Zaghari-Ratcliffe has always denied doing anything wrong, and her husband has said he believes the Iranian government may be seeking to use her as a bargaining chip in negotiations with the British government.

Now that Iran’s Supreme Court has rejected her last appeal against the sentence, exhausting her final legal avenue, Ratcliffe and the family’s supporters are calling on the British government to do more to help, including publicly declaring that she is not a spy.

“What they haven’t done is ever make a public statement to say, ‘Listen, these charges are nonsense’,” he told VICE News.

“She was a mum on holiday, who works for a development charity in London, whose crime seems to be that it gets funding from the U.K. government. That is not espionage, that is not attempting to overthrow a regime, and it is not working against national security.”

The Thomson Reuters Foundation, the news agency’s charitable arm, carries out journalism training, but does “not operate in Iran directly or indirectly,” the foundation’s CEO, Monique Villa, said in a statement.

Villa said she was “entirely convinced of Nazanin’s innocence” and that Zaghari-Ratcliffe had “never had dealings with Iran whatsoever in her professional capacity at the Thomson Reuters Foundation.” The court ruling, she said, “extinguishes the last hope we have had of legally overturning a punishment where the crime remains a mystery.”

She called for Iran to grant clemency and immediately release her, saying Zaghari-Ratcliffe had “suffered terribly over the past year.”

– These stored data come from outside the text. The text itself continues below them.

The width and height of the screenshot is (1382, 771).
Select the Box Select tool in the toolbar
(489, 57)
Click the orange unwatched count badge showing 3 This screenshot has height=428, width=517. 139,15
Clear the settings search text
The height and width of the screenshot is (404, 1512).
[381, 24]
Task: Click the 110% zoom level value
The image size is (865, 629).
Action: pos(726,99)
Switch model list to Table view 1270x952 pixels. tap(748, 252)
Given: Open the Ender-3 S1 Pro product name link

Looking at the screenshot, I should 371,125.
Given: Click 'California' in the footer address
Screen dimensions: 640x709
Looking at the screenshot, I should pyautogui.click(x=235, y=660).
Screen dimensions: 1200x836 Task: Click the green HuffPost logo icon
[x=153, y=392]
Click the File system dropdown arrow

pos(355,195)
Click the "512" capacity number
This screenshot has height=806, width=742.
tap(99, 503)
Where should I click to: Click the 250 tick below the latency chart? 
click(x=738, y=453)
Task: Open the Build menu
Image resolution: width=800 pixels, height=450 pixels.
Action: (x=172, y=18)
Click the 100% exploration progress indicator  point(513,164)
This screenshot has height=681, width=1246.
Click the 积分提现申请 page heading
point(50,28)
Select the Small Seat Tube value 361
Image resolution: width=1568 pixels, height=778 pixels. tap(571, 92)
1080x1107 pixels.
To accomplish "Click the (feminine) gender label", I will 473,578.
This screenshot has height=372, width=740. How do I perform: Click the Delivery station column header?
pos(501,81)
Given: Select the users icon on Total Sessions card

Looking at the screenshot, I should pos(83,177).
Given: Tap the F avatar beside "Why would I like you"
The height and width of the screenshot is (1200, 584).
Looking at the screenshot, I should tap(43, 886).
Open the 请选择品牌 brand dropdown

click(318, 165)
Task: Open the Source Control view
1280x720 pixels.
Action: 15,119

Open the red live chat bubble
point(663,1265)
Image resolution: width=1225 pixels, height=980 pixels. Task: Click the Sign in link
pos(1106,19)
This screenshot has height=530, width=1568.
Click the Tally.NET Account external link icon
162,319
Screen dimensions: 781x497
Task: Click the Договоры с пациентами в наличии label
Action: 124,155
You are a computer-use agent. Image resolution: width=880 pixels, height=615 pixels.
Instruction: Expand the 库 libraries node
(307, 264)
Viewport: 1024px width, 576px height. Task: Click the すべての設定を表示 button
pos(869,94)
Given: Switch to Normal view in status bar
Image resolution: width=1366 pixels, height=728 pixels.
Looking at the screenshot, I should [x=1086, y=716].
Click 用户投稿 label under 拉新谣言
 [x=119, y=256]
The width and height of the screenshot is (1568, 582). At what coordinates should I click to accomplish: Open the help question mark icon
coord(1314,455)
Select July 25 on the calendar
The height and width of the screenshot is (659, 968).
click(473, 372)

Ratcliffe said that while his wife was now in the general population in Tehran’s Evin prison, she had spent a large part of her time behind bars in solitary confinement, which had taken a huge toll on her physical and mental health. She had suffered a slipped disc in her back which impeded the use of her arms, and had been prescribed sleeping pills, anti-depressants and a neck brace. At one stage, in December, she had considered taking her own life.

He said her situation has been made even more difficult by the fact she holds both British and Iranian citizenship. Iran refuses to recognise dual nationals, and has repeatedly refused British diplomats access to her in prison.

“We are deeply concerned by reports that Nazanin Zaghari-Ratcliffe’s supreme court appeal has been rejected, while Iran continues to refuse the U.K. access to her,” a spokeswoman for Britain’s Foreign and Commonwealth office said in a statement.

British Prime Minister Theresa May and Foreign Secretary Boris Johnson had both raised her case with their Iranian counterparts, the statement continued, adding that the government would “continue to do all we can for her.”

Ratcliffe, who has been able to speak to his wife only ten times since her arrest, said her mood had been slightly buoyed by the fact that she could now be visited twice a week by their two-year-old daughter Gabriella. Gabriella has been cared for by her Iranian grandparents since Zaghari-Ratcliffe’s arrest, after the Iranian government confiscated the child’s passport.

“I spoke to Nazanin on the phone in February and she cried during the whole phone call. It was really quite traumatic,” said Ratcliffe.

“When I next spoke to her, in April, she was angry. But anger is better than crying.”